Mon cerveau a été soigneusement lavé depuis six ans que je travaille devant un ordinateur dans un milieu lié à la conduite de politiques publique. Sur l’autoroute du service public, au travers de ronds-points technocratiques : je mange, dors et respire bureautique. Alors forcément je souffre de certains réflexes. Je fais des rétroplanning de tout. Un rétroplanning c’est un calendrier, mais un peu sournois. La fin justifie les moyens : si tu veux ce livrable au bout du compte alors je vais jalonner tes mois de délais incompressibles, de livrables intermédiaires, de comités de pilotage et de phases d’expérimentation, voire d’évaluation. Là où c’est fort c’est que les étapes, les jalons et les paliers représentés par de jolis losanges colorés ont l’air obligé. Comme écarter les jambes quand on est glacé à loup-glacé.

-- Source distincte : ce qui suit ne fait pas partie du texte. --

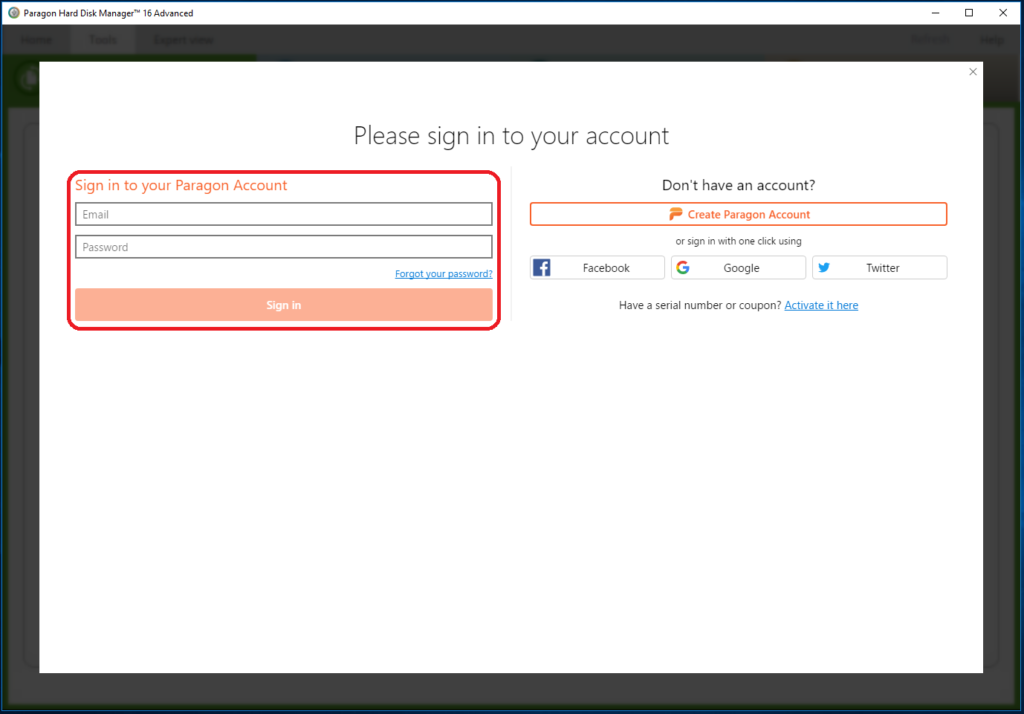Click the Password input field
The height and width of the screenshot is (714, 1024).
tap(283, 246)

Parallèlement à mon travail qui occupe 80 % du temps et me donne envie tous les lundis matin d’ouvrir une librairie-mercerie (je fais du point de croix subversif) et charcuterie (je fais des pâtés) je viens de tomber amoureuse. C’est à peu près la première fois en trente ans. Et cette fois-ci sans mauvaise foi : c’est la première fois que rien de poisseux, ni de gluant, de follement romantique mais un peu emmerdant ne se déclare après trois mois.

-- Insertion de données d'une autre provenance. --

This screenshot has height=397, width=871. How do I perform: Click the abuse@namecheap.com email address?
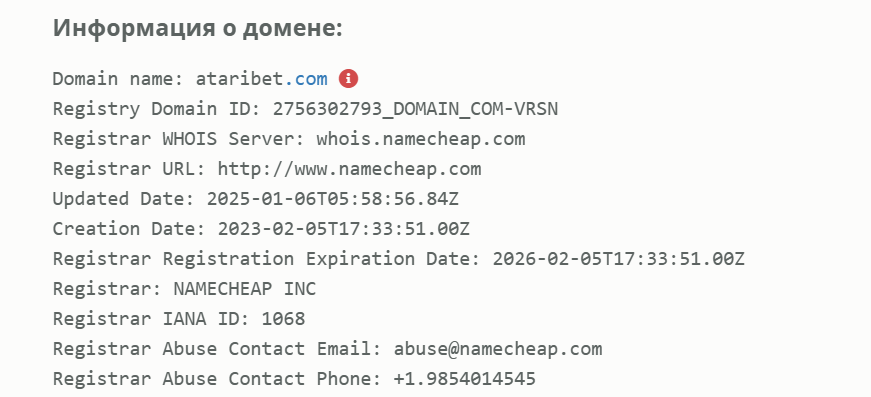click(498, 349)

Vous me direz, vous qui comme moi, ne parvenez pas depuis six ans à expliquer votre travail à votre mère, qui faîtes un boulot qui n’a rien à voir avec le journalisme rêvé de de vos années collèges, boulot certes intéressant mais dont personne n’est convaincu qu’il soit réellement utile à la société. Vous me direz donc, le problème ce n’est pas microsoft office, c’est la culture de la gestion de projet avec tout le bordel des processus industriels appliqués à la hache à l’économie du tertiaire et aux politiques publiques. Eh bien oui mais pas là, le problème c’est que lorsque je reprends le bus en même temps que mes esprits pour rejoindre mon mec un soir de semaine (je suis plus libre d’esprit le weekend ; rarement douchée, il faut choisir). Le problème donc c’est que je me passe une par une les slides d’un putain de power point mental dont les titres sont exactement les mêmes que ceux de n’importe quelle réunion.

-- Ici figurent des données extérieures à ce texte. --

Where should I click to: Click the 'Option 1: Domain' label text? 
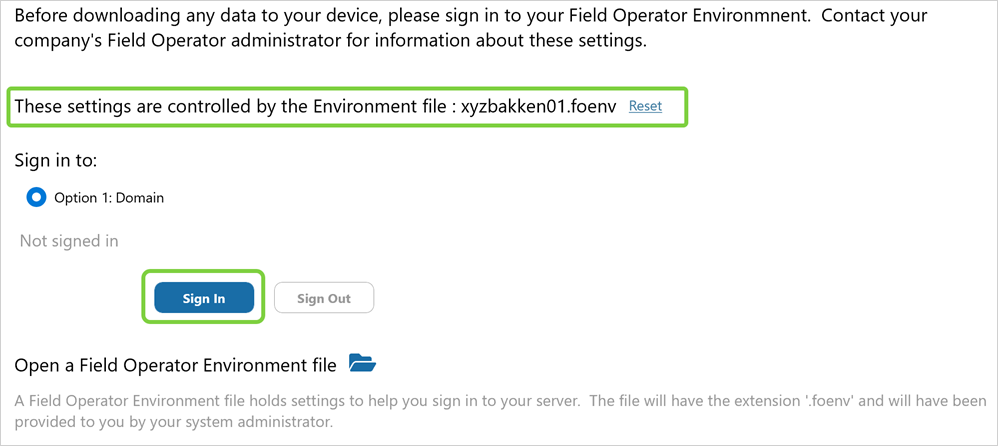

· Cadrage : objectifs et enjeux

· Livrables attendus

· Calendrier

· Risques et leviers

· Prochaines étapes

Ça donne.

· Cadrage : objectifs et enjeux

J’ai jamais eu de mecs, il vient d’en tomber un du ciel, tout se passe très bien : c’est drôle, c’est doux, c’est intéressant, soit j’ai envie de lui soit j’ai envie de le voir. Des fois je le vois, je croyais que je n’en avais pas envie et puis je suis ravie. Fugacement on s’ennuie. Le but est donc : continuer, être bien (les verbes à l’infinitif donnent plus d’allant). S’ouvrir à lui, le découvrir, l’aider si besoin, l’écouter si utile, lui parler de tout et puis parfois, de rien. Passer un weekend de quatre jours ailleurs, passer deux semaines au soleil, rencontrer ses potes, leur plaire, qu’il rencontre les miens leur plaise.

· Livrables attendus

8 tickets mk2, 5 billets digitick, une carte postale du Maroc, 287 sms jolis, 89 mails tarabiscotés et le triple de brouillons, huit mots griffonnés le matin en partant. Des verbes aussi ici: mettre son t-shirt le matin parce que rien n’est propre ou accessible, comprendre un truc dont on n’avait jamais entendu parler et dont on n’avait pas pensé qu’on devrait essayer de comprendre un jour (la géométrie et le tai-kwen-do).

· Calendrier

C’est là que ça merde. La fin ne pouvant être ni le mariage, ni même l’emménagement, ni non plus un tatouage de son prénom (ce n’est pas comme ça que je fonctionne : je suis douillette et surtout anxieuse) la fin à partir de laquelle je rétro-plane c’est « ne pas rompre ». L’espace temporel est incertain. Le budget illimité : ma sueur, mes larmes, le hasard. Je ponctue donc le calendrier de jalons : la 1ère engueulade, la 1ère engueulade ouverte (qui ne passe pas que dans ma tête), le 1er doute qui ne porte pas sur ses choix vestimentaires, la discussion sur l’abstention aux élections, des moments de gênes inexplicables, les révélations inattendues (exemple : nos personnalités ne sont pas compatibles, il est polyamoureux, il a caché XDDL). J’ai dessiné des larges flèches qui se chevauchent pour matérialiser ces phases : la découverte, la surprise, la prise de conscience du sentiment amoureux, le partage de sa réciprocité, le cui-cui, le cui-cui avec zone d’ombres, le cumul de zones d’ombre, le mieux, la perturbation, la tempête.

· Risques et leviers

Là on se représente une matrice : si on a embauché un consultant un peu cheap il mettra des smileys tristes et souriants ou un tryptique soleil-nuage-éclair ; si on est consciencieux et un peu prétentieux on classifiera incidence et probabilité de survenance du risques. Les risques sont stratégiques (être heureux un moment pour potentiellement se faire trainer son cœur mou sur des graviers pendant des mois sans relâche, cela vaut-il le coup ?) Les risques sont liés à la charge (puis-je à la fois commencer un nouveau travail et une vie amoureuse). Les risques peuvent être liés aux coûts (épilation pas que pour les grandes vacances), liés aux délais, etc. En vrac ça donne : son ex, mon ex, l’ennui, la vie, l’égoïsme, les gens pas prévus qu’on cherche inlassablement quand on s’emmerde d’être célibataire sans les trouver et qui nous tombent dessus forcément quand on n’a plus spécialement besoin, les mycoses, la pilule, réaliser qu’on ne le voulait pas particulièrement, qu’on voulait juste quelqu’un, qu’on s’est menti pour aller à deux au ciné, au spectacle, en weekend, à des fêtes et- oh wait ! Il a menti aussi !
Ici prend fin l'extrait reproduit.